A Fast Lasso-Based Method for Inferring Higher-Order Interactions

AbstractLarge-scale genotype-phenotype screens provide a wealth of data for identifying molecular alterations associated with a phenotype. Epistatic effects play an important role in such association studies. For example, siRNA perturbation screens can be used to identify combinatorial gene-silencing effects. In bacteria, epistasis has practical consequences in determining antimicrobial resistance as the genetic background of a strain plays an important role in determining resistance. Recently developed tools scale to human exome-wide screens for pairwise interactions, but none to date have included the possibility of three-way interactions. Expanding upon recent state-of-the art methods, we make a number of improvements to the performance on large-scale data, making consideration of three-way interactions possible.

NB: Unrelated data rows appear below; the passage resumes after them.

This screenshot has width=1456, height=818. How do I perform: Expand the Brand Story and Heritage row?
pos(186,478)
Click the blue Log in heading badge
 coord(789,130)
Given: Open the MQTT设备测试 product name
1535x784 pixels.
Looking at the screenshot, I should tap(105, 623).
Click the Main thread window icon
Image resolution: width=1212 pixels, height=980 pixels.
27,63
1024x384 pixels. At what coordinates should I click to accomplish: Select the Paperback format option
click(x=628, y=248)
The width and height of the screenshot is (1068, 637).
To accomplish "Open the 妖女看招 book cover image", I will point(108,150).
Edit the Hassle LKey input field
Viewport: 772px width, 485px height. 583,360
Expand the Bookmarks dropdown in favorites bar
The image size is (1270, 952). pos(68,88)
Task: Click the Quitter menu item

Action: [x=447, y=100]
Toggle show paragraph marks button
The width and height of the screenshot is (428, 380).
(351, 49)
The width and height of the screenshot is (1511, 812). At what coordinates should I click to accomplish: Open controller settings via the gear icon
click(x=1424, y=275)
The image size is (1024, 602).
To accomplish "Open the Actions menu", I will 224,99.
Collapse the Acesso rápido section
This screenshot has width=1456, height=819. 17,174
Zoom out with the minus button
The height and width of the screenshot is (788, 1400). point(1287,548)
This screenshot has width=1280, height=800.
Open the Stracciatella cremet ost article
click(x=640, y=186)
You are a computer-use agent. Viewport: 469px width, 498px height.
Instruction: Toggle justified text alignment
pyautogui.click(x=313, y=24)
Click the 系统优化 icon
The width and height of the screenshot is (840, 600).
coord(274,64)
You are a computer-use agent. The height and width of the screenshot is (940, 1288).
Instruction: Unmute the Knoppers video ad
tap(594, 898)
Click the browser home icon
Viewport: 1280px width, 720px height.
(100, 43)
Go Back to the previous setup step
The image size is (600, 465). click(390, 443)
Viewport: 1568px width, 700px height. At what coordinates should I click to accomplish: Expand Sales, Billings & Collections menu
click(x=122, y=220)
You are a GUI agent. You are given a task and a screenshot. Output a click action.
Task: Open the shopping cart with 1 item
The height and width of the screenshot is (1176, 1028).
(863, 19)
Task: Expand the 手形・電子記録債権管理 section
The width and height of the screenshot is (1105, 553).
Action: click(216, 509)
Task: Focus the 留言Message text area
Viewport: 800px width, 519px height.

We demonstrate our proposed method, Pint, on both simulated and real data sets, including antibiotic resistance testing and siRNA perturbation screens. Pint outperforms known methods in simulated data, and identifies a number of biologically plausible gene effects in both the antibiotic and siRNA models. For example, we have identified a combination of known tumor suppressor genes that is predicted (using Pint) to cause a significant increase in cell proliferation.Author SummaryIn recent years, large-scale genetic datasets have become available for analysis. These large datasets often stretch the limits of classic computational methods, requiring too much memory or simply taking a prohibitively long time to run. Due to the enormous number of potential interactions, each gene or variation in the data is often modeled on its own, without considering interactions between them. Recently, methods have been developed to solve regression problems that include these interacting effects. Even the fastest of these cannot include threeway interactions, however. We improve upon one such method, developing an approach that is significantly faster than the current state of the art. Moreover, our method scales to three-way interactions among thousands of genes, while avoiding a number of the limitations of previous approaches. We analyse large-scale simulated data, antibiotic resistance, and gene-silencing datasets to demonstrate the accuracy and performance of our approach.